5 Tips to Support Your Mental Wellness Through the Holidays—and Celebrate Your Way

A lot has changed over the past few years, and things we’re usually thankful for might be absent in our lives this holiday season. Many of us are going through financial turbulence, or have experienced health issues.
At the same time, social media sets up increasingly unrealistic expectations for how our lives should look on the surface. We might see glossy holiday dinners in our feeds, and have these images influence our ideas of what this season is about.
As we head into situations that can be extra-stressful, taking good care of your mental wellness is more important than ever. Below, we dig into 5 simple practices that set you up to enjoy your holidays in ways that align with your values, and that work best for you.
Each of the following practices help you focus on defining your own goals and standards for your holiday, so instead of being influenced by external factors, you can intentionally set the terms of the experience you’d like to create. Let’s dig in.
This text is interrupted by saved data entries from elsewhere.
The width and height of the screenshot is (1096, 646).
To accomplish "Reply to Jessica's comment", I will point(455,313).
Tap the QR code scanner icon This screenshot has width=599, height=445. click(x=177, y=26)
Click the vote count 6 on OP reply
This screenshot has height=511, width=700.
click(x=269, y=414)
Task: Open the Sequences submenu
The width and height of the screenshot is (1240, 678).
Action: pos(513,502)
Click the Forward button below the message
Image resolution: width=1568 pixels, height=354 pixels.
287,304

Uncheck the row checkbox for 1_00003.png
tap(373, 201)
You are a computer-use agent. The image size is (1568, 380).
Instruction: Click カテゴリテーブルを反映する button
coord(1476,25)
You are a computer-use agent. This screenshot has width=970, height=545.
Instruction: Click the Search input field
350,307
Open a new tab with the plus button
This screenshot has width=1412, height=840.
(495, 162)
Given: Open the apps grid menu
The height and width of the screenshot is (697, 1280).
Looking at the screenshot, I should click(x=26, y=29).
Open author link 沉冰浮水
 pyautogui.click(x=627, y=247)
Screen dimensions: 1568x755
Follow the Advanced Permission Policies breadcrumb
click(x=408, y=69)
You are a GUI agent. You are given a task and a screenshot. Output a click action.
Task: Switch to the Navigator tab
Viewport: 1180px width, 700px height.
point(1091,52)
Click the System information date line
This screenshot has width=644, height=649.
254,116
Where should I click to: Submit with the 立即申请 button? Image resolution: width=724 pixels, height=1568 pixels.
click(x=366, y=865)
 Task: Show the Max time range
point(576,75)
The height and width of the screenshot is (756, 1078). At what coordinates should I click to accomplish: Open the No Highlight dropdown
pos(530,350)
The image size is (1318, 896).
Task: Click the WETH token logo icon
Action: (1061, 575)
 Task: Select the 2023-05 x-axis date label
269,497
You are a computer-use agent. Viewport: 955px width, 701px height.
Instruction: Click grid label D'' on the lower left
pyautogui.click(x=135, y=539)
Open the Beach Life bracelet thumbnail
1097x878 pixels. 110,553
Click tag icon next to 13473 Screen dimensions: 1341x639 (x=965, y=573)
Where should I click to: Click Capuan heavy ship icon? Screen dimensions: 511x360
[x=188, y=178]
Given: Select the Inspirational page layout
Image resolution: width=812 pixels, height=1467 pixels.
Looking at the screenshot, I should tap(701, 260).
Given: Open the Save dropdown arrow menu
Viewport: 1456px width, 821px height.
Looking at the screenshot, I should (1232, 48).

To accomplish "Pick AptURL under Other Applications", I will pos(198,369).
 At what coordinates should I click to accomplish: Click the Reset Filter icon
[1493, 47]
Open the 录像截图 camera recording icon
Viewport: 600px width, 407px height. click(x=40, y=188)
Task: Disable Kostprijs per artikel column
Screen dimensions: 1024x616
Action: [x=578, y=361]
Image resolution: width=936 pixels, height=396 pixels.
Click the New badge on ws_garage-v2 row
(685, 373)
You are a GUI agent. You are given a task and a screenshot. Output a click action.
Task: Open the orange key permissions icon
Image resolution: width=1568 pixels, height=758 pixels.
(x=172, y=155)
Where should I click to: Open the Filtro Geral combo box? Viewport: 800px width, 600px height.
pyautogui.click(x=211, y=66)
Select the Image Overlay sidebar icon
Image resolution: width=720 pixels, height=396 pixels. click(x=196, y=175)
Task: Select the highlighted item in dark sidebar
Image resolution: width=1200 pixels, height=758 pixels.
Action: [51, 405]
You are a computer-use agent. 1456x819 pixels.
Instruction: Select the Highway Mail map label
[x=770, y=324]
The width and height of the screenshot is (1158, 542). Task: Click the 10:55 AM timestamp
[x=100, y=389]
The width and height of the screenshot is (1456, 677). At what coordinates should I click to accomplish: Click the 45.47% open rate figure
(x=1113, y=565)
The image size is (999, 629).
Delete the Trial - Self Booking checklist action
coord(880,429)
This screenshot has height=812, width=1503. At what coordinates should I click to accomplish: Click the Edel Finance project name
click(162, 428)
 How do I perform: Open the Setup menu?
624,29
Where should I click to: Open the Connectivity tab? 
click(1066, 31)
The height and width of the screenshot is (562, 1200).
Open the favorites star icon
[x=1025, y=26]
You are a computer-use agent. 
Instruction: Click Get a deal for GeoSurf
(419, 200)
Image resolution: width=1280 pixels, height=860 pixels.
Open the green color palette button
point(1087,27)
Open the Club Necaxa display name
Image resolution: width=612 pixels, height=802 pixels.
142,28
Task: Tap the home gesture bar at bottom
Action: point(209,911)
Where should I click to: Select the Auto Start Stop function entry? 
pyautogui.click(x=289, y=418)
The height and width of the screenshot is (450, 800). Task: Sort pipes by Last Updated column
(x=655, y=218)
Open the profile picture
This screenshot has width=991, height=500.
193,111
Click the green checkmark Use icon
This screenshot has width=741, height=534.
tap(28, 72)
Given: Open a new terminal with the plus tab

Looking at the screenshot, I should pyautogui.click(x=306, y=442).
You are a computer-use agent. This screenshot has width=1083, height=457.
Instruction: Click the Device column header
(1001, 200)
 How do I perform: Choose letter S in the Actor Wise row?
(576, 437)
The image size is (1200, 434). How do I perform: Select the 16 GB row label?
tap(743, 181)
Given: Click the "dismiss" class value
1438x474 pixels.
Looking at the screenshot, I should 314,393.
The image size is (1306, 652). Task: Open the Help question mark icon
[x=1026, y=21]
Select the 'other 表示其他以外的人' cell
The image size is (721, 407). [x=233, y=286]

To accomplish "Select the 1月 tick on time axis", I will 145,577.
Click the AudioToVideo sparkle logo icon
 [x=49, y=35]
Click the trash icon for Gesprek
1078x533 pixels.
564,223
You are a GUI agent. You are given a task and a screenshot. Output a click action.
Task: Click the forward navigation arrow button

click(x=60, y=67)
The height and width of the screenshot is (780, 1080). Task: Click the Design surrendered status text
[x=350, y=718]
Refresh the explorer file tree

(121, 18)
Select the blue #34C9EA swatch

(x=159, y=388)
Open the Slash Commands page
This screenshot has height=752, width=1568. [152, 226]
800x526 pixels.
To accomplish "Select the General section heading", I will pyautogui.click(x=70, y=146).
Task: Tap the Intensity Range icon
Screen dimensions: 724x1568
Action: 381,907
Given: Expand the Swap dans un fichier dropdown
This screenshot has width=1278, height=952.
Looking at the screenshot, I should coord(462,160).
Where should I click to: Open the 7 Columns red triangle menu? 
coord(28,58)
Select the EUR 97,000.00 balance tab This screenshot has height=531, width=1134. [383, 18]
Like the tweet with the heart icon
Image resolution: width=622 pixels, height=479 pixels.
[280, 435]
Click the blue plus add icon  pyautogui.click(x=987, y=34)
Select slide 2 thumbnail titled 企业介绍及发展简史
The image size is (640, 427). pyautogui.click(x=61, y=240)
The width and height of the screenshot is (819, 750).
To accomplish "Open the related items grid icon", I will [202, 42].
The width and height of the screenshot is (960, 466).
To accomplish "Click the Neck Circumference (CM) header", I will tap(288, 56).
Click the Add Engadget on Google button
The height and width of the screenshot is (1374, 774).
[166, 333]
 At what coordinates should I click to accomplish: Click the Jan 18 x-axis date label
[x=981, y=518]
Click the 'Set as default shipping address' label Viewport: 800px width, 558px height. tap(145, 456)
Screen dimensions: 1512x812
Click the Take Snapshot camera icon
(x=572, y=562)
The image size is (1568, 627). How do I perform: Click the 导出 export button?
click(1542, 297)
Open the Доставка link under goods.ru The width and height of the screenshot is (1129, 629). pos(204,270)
1 Get clear on what you’re celebrating
Take a moment to define for yourself what’s important to you. What really matters to you, and what would you like to celebrate? You might find that quality time with your loved ones is most important to you, and at the heart of how you want to celebrate. But that’s just one example, and there are unlimited possibilities.
Here’s a few more examples of ways to celebrate: sharing with family and friends what they’ve meant to you this year, setting up seasonal activities that create fun memories, exchanging meaningful gifts, or taking tiny actions, like a simple phone call or text, that express how much you care about loved ones. Defining your own values puts you in control of your experience—so that you’re able to enjoy the holidays in ways that truly fit for you.
2 Take simple steps toward a sense of healthy balance
It’s easy to fall into unhealthy cycles of both deprivation and overdoing it during the holidays. As we head into situations that feel stressful, it’s useful to define ahead of time what’s too much, and what feels like deprivation, so that you’re prepared to step outside these patterns.
For example, you might consider how much time you’d like to spend around loved ones, while also setting healthy limits for yourself. When you know yourself, your limitations, and your history around activities like food, shopping, alcohol, you can define the right amount for you in each of these situations.
3 Plan for thoughtful boundaries
Setting healthy boundaries is a foundation of self-care. And with ample opportunity for triggers, the holiday season highlights the importance of maintaining your own thoughtful boundaries.
After you’ve decided on your balance around activities like food, shopping, alcohol, it can be helpful to rehearse saying no to family members who suggest more or less than you know to be right for you. You might also want to decide in advance which topics of conversation are off-limit for you.
It can be useful to recruit support, such as getting a friend to text or call you, so that you can exit a situation at an appropriate time. The more ways in which you can support yourself with intentional boundaries, the more you’ll be free to enjoy each day.
4 Set yourself up for more physical activity
Physical activity is a major contributor to our emotional health and resilience. But you don’t have to schedule intensives at the gym to get these benefits. Instead, make it a habit to build simple, clear goals that keep you moving throughout your day.
For example, walks around your neighborhood or local parks are a great way to spend time with loved ones. Even on hectic days, simple choices like parking farther from a store can keep you active. Little actions, like these, that increase your steps will add up, clear your mind, and reduce your stress levels.
5 Practice patience with yourself and others
In every group event, hitches happen. Weather delays mess with our travel plans, and last-minute emergencies pop up. It’s ok to roll with the punches, and laugh at things that go wrong.
During the holidays, sometimes the best moments aren’t social-media worthy photos. You can have just as much fun when your pie gets burned as an influencer did making a post that got 10k likes—and who knows, it could even bring you closer to family and friends as a memorable story you’ll enjoy telling for years to come.

The holiday season isn’t about how perfect your event did or didn’t turn out to be. Instead, it’s about reframing your expectations, and going a little bit deeper: how will you be celebrating what’s important to you, and how will you be sharing those moments with the people who are important to you?
When you define your values, it’s easier to make choices that support your vision, feel good to you, and keep your emotional batteries charged with the energy you need to show up for those around you. It becomes a foundation for your mental wellness, so that you’re more resilient, and able to truly enjoy the activities and people you’re with.
Be patient with your progress, and celebrate your successes as you go—we’ll be rooting for you. From our family to yours, we wish you a happy holiday season.